Although it may seem slow Spring is on its way, in our garden the frogs have been croaking, the buds on the early Clematis are nearly ready to open, the snowdrops are up and the Primroses are in flower.

Primroses have to be one of my favourite flowers; they bring back happy childhood memories of walks up the fields gathering small bunches for my mum – although picking them nowadays isn’t the done thing.

Primula Vulgaris is the British native Primrose that can be found growing in hedgerows or on banks in the wild, but it will also grow happily in gardens.

They prefer a well-drained soil and will thrive in clay, chalk, loam and sand; they will grow quite happily in semi-shade making them perfect to plant under hedges, trees and in a woodland setting as well as in a wildflower meadow.

Primroses can be grown from seed, these are sown in Autumn and remain dormant during the Winter months they will begin to grow when the weather warms up, alternatively you can buy them bare root to plant in Autumn or as pot grown plants which are available now to plant straight away. When primroses have become established they will form thick clumps that can be divided and replanted, ideally during September, they will also self seed naturally. Primroses thrive on leaf mould which can be incorporated when planting or used as a mulch around the plants.

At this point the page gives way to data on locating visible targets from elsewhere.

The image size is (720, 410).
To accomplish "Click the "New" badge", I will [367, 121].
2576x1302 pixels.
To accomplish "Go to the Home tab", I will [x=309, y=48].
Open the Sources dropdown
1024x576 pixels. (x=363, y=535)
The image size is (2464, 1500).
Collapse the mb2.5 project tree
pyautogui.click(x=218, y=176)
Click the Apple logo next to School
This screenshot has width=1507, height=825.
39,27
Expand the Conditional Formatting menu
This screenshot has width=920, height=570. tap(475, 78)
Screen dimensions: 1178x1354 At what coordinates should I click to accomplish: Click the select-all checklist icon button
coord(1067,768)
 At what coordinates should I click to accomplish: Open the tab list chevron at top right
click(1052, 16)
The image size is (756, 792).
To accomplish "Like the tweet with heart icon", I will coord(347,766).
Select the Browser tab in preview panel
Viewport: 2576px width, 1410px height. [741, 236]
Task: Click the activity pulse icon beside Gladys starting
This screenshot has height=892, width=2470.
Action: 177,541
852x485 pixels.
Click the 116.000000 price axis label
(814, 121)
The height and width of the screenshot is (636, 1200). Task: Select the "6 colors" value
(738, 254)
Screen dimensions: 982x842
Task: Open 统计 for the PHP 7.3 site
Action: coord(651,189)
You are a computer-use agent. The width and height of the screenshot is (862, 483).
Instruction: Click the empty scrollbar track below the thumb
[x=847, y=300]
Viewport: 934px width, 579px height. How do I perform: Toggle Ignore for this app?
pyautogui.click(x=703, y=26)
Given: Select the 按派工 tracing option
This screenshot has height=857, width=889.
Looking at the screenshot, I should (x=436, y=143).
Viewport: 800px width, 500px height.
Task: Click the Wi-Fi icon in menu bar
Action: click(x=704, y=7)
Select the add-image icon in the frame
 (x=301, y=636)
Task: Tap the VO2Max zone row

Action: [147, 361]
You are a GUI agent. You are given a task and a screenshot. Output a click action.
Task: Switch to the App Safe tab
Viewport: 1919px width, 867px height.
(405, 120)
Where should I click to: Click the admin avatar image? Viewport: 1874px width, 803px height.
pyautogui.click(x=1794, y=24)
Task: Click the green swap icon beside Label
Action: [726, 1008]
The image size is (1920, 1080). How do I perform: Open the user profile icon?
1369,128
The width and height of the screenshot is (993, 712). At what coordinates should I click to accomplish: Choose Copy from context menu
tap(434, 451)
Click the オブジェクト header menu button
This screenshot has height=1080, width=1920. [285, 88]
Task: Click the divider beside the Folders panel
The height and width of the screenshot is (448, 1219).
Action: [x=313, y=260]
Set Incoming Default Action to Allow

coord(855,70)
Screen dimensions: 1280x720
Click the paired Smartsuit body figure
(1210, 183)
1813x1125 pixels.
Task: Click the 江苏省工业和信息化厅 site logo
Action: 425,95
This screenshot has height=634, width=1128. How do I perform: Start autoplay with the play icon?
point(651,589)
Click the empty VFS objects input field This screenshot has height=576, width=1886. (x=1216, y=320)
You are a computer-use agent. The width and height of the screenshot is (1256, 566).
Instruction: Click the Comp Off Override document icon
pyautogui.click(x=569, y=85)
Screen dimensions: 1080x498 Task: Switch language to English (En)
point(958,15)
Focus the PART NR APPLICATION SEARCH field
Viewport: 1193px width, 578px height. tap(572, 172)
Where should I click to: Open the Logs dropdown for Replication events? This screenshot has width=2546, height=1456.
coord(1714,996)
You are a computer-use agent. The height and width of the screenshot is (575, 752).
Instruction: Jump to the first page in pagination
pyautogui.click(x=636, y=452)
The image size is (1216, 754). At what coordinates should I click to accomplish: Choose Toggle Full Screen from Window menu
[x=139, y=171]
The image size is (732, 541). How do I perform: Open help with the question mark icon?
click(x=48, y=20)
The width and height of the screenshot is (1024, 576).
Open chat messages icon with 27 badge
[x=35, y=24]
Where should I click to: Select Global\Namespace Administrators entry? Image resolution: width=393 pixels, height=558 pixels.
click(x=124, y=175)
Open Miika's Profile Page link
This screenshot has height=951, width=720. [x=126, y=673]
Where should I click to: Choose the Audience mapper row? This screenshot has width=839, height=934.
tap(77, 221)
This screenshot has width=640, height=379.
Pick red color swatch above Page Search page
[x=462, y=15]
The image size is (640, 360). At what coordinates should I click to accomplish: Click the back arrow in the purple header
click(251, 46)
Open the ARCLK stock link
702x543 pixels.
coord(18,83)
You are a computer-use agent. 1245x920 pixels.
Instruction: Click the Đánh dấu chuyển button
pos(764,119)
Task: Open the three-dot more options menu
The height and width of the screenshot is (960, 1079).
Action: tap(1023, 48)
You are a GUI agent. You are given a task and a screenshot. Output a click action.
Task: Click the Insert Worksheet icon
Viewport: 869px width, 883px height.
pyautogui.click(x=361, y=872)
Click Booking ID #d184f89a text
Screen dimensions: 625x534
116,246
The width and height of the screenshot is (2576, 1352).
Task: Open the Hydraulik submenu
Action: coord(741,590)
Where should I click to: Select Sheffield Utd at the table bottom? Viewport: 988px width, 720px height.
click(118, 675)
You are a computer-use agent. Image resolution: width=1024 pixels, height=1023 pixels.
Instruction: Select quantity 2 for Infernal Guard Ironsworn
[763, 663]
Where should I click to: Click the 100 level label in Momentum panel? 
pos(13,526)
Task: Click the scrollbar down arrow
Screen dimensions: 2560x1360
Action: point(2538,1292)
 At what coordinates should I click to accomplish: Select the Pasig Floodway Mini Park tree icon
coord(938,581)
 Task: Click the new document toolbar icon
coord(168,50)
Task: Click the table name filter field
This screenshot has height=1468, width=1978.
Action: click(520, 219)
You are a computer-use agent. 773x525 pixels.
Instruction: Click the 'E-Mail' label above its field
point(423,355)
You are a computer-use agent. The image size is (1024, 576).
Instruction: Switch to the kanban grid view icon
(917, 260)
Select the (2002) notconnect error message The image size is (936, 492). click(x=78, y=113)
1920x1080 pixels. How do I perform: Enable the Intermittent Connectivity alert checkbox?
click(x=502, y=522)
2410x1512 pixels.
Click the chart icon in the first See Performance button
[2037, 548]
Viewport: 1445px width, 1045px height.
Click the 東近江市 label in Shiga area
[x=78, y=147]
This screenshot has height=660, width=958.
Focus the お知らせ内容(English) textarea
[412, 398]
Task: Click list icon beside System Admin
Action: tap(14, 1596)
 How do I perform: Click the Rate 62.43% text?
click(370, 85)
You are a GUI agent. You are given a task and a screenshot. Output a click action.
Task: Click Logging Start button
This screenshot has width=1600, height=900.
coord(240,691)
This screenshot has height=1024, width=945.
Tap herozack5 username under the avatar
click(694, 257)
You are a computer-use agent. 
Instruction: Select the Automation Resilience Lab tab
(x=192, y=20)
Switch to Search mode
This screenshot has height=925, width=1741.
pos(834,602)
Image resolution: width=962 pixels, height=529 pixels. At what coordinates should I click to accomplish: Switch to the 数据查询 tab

Primroses provide an early source of nectar for Bees, Brimstone Butterflies and Small Tortoiseshell Butterflies they are also the food plant of the caterpillars of the rare Duke of Burgundy Butterfly.

Did you know?

  • The Primrose is the county flower of Devon.
  • Its name derives from the Latin ‘Prima Rosa’ meaning ‘first rose’ of the year although it is not a member of the rose family.
  • Since Victorian times, April 19 has been known as ‘Primrose Day’ it is the anniversary of the death of the former British Prime Minister Benjamin Disraeli, the Primrose was his favourite flower and on this day every year they are placed at his statue in Westminster Abbey.

Primroses do not take up much space in your garden their pale lemon flowers are a glorious sight and their sweet delicate fragrance is a delight, they are well worth growing and a sign that Spring is on the way.